Die Theologie jedoch, die sich über die Jahrhunderte hinweg in sehr unterschiedlichen kulturellen und politischen Kontexten entwickelt hat, ist nicht unschuldig. Aus ihr entstand ein religiöses Modell, das auf Kult, Riten und klerikaler Vermittlung basiert. Diese Struktur brachte einen bestimmten Typ von Gläubigen hervor: Menschen, die sich vor allem um ihre „persönliche Heiligung“ bemühen, die religiöse Vorschriften einhalten, regelmäßig zur Messe und zu Prozessionen gehen, beichten, die Kommunion empfangen, beten, fasten und sich gelegentlich geistlich begleiten lassen. Diese Form der Religiosität –so sehr sie sich auf das Individuum und das Ritual konzentriert– lebt jedoch oft an der menschlichen Wirklichkeit vorbei. Im besten Fall umfasst sie gelegentliche Almosen oder die Teilnahme an karitativen Aktionen –wie sie etwa von der CARITAS organisiert werden–, aber selten hinterfragt oder bekämpft sie die sozialen Strukturen, die Armut, Ausgrenzung oder Ungleichheit erzeugen.

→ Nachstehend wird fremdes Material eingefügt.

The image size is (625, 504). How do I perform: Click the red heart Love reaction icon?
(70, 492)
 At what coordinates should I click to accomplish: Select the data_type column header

Jesus ist nicht gekommen, um eine solche leere Religiosität zu gründen. Diese Form spiritueller Suche wäre sehr bequem gewesen für den jungen Mann im Evangelium, der Jesus nicht folgte, weil er sein Vermögen nicht aufgeben wollte. Jesus wirklich zu folgen bedeutet ein radikales Engagement, das die Werte dieser auf Eigentum und Markt basierenden Gesellschaft infrage stellt und ablehnt. Die von Jesus eingesetzten Sakramente –Taufe und Eucharistie– tragen eine klare Absicht in sich: die Ungleichheit des herrschenden Klassensystems anzuprangern und ihr entgegenzuwirken. Doch diese transformative Dimension von Jesu Ruf wird durch die von der klerikalen Liturgie auferlegte Ritualisierung verdeckt.

Ein solches kultisches Religionsmodell benötigt auch spezialisiertes Personal, um es auszuüben: eine klerikale Hierarchie, die verantwortlich ist für die Organisation und Leitung der Feierlichkeiten, für die Weihe, die Absolution, die Predigt und die Spendung der Sakramente. Diese Priesterkaste genießt einen besonderen Status innerhalb der Gemeinde, nimmt herausragende Rollen in der Liturgie ein und findet in der kirchlichen Struktur einen Weg für Aufstieg und Anerkennung. Es ist bemerkenswert, dass sich viele ihrer Privilegien um die Erhaltung von Tempeln, Heiligtümern und Riten drehen.

Doch das war nicht das, was Jesus begründen wollte. Schon zu seiner Zeit existierte ein religiöses System, das von einer priesterlichen Kaste dominiert wurde – und sein Verhältnis zu ihr war kritisch, wenn nicht gar konfrontativ. Er nannte diese religiösen Führer „blinde Führer von Blinden“. Jesus wollte dieses System nicht fortsetzen, sondern es überwinden. Die Nachfolger Jesu, im Geiste des Evangeliums, fühlen sich berufen, die Welt radikal zu verändern. Sie finden es unerträglich, dass Ungleichheiten und Unterdrückung weiterhin Männer und Frauen, Reiche und Arme, ganze Völker spalten. Ihre Gemeinschaftsorganisation dreht sich nicht um Kult oder Liturgie, sondern um befreiendes und transformierendes Handeln.

Darum sollte das Zusammenkommen der Gemeinschaft der Jünger Jesu nicht rituell, sondern erfahrungsorientiert und partizipativ sein. Die Lesung des Evangeliums und die Feier der Eucharistie müssen aus dem formalen liturgischen Rahmen befreit werden, in den sie eingezwängt wurden, um ihre ursprüngliche Bedeutung zurückzugewinnen: das Bewusstsein der Menschen für die befreiende Mission zu wecken, die Jesus ihnen anvertraut.

Wir müssen nicht um den Niedergang bestimmter entfremdender Formen von Religiosität trauern. Was uns inspirieren sollte, ist die Hoffnung auf einen Weg des Christseins, der Jesu Botschaft treuer ist: ein lebendiger Glaube, engagiert für Gerechtigkeit, Liebe und die Würde jedes Menschen.